Arrange the lines below as a numbered list, leaving out any blank lines.

***** MATERIAL PROVIDED *****

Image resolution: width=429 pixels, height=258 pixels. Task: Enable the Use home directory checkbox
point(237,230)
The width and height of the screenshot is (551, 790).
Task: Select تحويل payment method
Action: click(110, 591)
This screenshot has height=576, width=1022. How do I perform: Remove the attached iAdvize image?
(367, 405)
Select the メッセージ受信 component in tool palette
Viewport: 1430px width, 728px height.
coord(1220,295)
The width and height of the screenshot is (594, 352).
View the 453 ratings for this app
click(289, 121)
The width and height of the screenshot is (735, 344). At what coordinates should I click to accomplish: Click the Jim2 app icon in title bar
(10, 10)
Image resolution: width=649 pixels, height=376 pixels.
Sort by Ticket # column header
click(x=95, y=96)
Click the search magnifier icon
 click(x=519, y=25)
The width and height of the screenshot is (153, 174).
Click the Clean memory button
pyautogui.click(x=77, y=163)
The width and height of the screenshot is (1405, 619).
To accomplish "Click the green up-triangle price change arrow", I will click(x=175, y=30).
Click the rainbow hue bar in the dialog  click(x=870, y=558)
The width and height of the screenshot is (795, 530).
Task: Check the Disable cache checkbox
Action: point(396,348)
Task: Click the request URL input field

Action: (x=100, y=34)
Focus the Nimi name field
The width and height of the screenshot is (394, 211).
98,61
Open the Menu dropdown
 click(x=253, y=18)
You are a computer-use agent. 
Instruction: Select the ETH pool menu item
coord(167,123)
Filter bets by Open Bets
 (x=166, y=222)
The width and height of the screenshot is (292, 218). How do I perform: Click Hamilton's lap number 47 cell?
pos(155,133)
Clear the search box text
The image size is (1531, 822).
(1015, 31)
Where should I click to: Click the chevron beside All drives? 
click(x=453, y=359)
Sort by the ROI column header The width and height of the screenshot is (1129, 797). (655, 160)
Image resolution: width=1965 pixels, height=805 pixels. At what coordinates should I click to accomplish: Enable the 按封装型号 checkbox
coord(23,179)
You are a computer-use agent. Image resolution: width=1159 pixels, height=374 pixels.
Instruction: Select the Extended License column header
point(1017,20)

*****

**EXERCISE SOLUTION**
1. Image resolution: width=429 pixels, height=258 pixels. Task: Enable the Use home directory checkbox
2. point(237,230)
3. The width and height of the screenshot is (551, 790).
4. Task: Select تحويل payment method
5. Action: click(110, 591)
6. This screenshot has height=576, width=1022. How do I perform: Remove the attached iAdvize image?
7. (367, 405)
8. Select the メッセージ受信 component in tool palette
9. Viewport: 1430px width, 728px height.
10. coord(1220,295)
11. The width and height of the screenshot is (594, 352).
12. View the 453 ratings for this app
13. click(289, 121)
14. The width and height of the screenshot is (735, 344). At what coordinates should I click to accomplish: Click the Jim2 app icon in title bar
15. (10, 10)
16. Image resolution: width=649 pixels, height=376 pixels.
17. Sort by Ticket # column header
18. click(x=95, y=96)
19. Click the search magnifier icon
20.  click(x=519, y=25)
21. The width and height of the screenshot is (153, 174).
22. Click the Clean memory button
23. pyautogui.click(x=77, y=163)
24. The width and height of the screenshot is (1405, 619).
25. To accomplish "Click the green up-triangle price change arrow", I will click(x=175, y=30).
26. Click the rainbow hue bar in the dialog  click(x=870, y=558)
27. The width and height of the screenshot is (795, 530).
28. Task: Check the Disable cache checkbox
29. Action: point(396,348)
30. Task: Click the request URL input field
31. Action: (x=100, y=34)
32. Focus the Nimi name field
33. The width and height of the screenshot is (394, 211).
34. 98,61
35. Open the Menu dropdown
36.  click(x=253, y=18)
37. You are a computer-use agent. 
38. Instruction: Select the ETH pool menu item
39. coord(167,123)
40. Filter bets by Open Bets
41.  (x=166, y=222)
42. The width and height of the screenshot is (292, 218). How do I perform: Click Hamilton's lap number 47 cell?
43. pos(155,133)
44. Clear the search box text
45. The image size is (1531, 822).
46. (1015, 31)
47. Where should I click to: Click the chevron beside All drives? 
48. click(x=453, y=359)
49. Sort by the ROI column header The width and height of the screenshot is (1129, 797). (655, 160)
50. Image resolution: width=1965 pixels, height=805 pixels. At what coordinates should I click to accomplish: Enable the 按封装型号 checkbox
51. coord(23,179)
52. You are a computer-use agent. Image resolution: width=1159 pixels, height=374 pixels.
53. Instruction: Select the Extended License column header
54. point(1017,20)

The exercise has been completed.